TABLE 1. Defense against white-box attack on CIFAR-10. The adversarial perturbations were produced using Fast Gradient Sign (FGS) Goodfellow et al. (2015), Projected Gradient Descent (PGD) Madry et al. (2017), AutoAttack (AA) Croce and Hein (2020) and RayS Chen and Gu (2020). The perturbation magnitude is ϵ = 8/255 under L∞ norm.
RayS Chen and Gu (2020) performs adversarial attack from a different perspective.
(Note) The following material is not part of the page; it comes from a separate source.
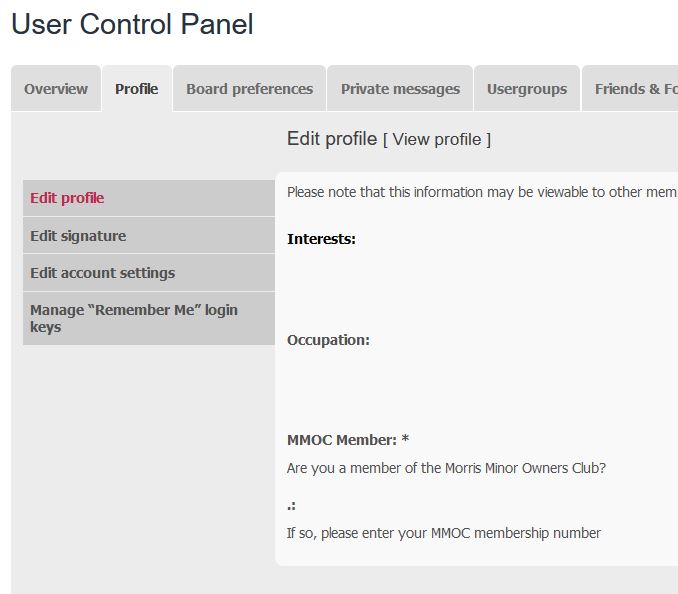The image size is (678, 594).
Task: Click the ".:" membership number label
Action: pyautogui.click(x=291, y=505)
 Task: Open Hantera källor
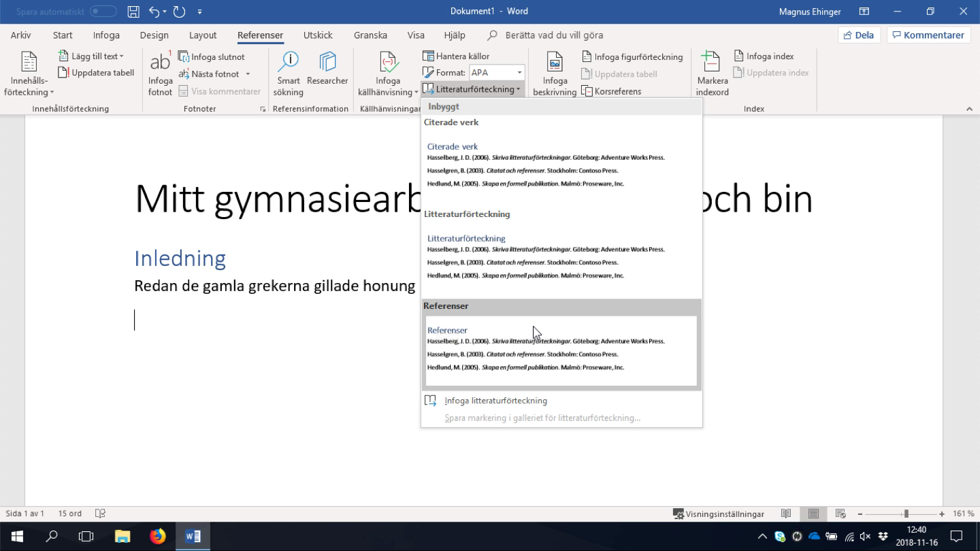[456, 56]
As RayS is gradient-free and independent of certain adversarial losses, it can be used to detect possible falsely robust models, especially those may overfit to specific types of gradient-based attacks and adversarial losses. As seen in Table 1, all advanced adversarial training methods including AL, AT and TRADES, show higher robustness under RayS attack. Our results are consistent with those reported in RayS Chen and Gu (2020) that, when evaluated on really robust models, the robust accuracy of RayS is usually higher than that of standard PGD.
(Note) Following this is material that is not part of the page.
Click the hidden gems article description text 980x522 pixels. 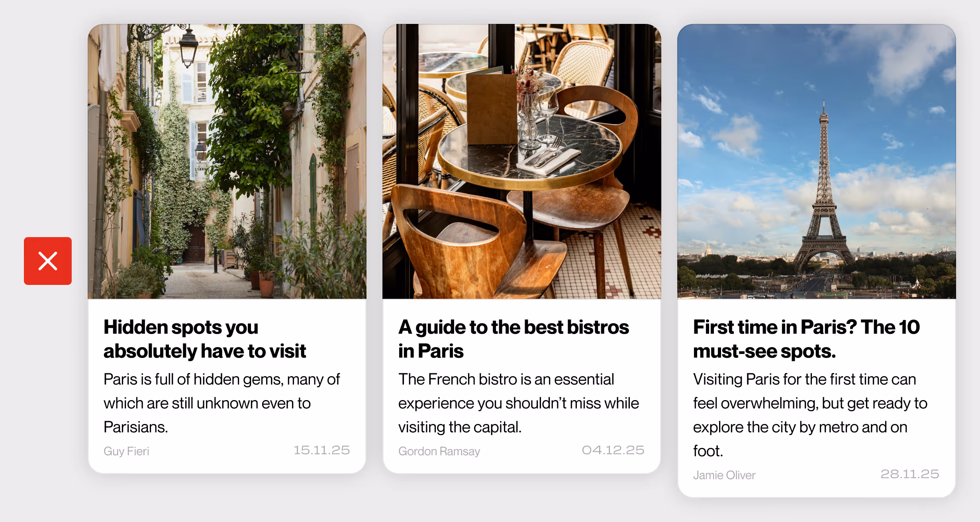pyautogui.click(x=222, y=403)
5.1 Experiments: Gray and Black-Box Settings
To evaluate the effectiveness of our defense strategy, we performed a series of image-classification experiments on 17 Flower Category Database Nilsback and Zisserman (2006), Part of ImageNet Database and Dogs-vs.-Cats Database. Following Athalye et al. (2018); Xie et al. (2018), we assume an adversary that uses the state of the art PGD adversarial attack method.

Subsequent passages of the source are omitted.